New research indicates that pregnant women who use nicotine patches to stop smoking are still putting their children at risk of ADHD (attention deficit hyperactivity disorder). The study, published in Pediatrics, reveals that there is a link, but researchers are careful to note that they do not want the public to assume nicotine can cause ADHD. It is difficult to establish this type of relationship because other factors are involved.

Smoking while pregnant and the impact of nicotine

Previous studies have already established the harmful impact of smoking on children and discouraged pregnant women from using nicotine. However, the research may have ended up encouraging more women to try smoking cessation products during their pregnancies because of fear. Unfortunately, the nicotine in these products still appears to be able to harm children.

The new study mentions that women who smoke are more likely to have children with ADHD. Nevertheless, researchers are advising people to use this information cautiously instead of considering it as the only explanation for why children have attention deficit hyperactivity disorder.

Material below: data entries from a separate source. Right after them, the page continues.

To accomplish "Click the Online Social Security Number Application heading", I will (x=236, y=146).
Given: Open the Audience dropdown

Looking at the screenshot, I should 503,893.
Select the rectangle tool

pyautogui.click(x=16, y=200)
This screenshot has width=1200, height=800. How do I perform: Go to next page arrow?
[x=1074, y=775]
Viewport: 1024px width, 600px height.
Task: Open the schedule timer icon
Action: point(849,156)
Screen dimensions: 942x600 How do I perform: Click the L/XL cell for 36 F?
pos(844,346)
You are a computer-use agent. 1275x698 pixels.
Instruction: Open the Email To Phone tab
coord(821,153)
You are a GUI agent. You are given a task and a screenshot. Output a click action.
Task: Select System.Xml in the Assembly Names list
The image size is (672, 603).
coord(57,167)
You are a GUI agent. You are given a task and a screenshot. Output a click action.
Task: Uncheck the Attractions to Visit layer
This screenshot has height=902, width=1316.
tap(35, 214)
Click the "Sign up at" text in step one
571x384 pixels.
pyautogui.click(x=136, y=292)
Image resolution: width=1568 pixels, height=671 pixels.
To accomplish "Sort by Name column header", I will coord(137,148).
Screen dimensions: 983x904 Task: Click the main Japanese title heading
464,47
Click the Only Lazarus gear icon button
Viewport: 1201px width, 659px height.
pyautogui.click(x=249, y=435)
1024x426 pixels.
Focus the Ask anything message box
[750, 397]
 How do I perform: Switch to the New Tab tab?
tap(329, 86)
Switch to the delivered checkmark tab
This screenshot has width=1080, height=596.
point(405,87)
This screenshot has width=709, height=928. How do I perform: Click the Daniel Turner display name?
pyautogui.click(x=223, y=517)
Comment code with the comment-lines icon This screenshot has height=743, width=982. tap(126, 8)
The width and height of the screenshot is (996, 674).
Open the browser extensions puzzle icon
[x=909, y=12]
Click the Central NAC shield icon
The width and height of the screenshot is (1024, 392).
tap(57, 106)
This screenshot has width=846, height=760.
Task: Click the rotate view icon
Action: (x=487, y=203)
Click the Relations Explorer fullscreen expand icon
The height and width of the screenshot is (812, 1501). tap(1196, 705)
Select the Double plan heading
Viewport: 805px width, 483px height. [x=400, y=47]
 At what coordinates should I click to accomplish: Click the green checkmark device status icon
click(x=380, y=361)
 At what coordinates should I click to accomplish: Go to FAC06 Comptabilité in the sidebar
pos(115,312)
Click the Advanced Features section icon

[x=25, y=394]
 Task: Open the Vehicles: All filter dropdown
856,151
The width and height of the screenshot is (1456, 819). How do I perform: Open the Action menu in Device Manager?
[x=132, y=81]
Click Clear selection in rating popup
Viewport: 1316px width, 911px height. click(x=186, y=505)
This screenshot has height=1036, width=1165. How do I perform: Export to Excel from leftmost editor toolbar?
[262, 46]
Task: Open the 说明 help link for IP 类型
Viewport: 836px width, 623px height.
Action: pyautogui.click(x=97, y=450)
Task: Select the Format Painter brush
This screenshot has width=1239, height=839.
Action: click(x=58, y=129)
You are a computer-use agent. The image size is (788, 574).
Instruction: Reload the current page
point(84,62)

The scientists suggest that the mothers may be more likely to have ADHD too, so this may attract them to smoking. More research will have to be conducted in this area to determine the other connections.

Nicotine patches, gum and other products still harmful

Despite the benefits of quitting smoking, pregnant women who turn to nicotine replacement products are still harming their children. The study indicates that they are putting them at a higher risk of developing ADHD. In addition, researchers suggest that nicotine in any form may not be safe during pregnancy. They are interested in researching the impact of nicotine on the brain of a fetus because they believe it is causing damage. They recommend that women stop smoking and try to avoid nicotine replacement products.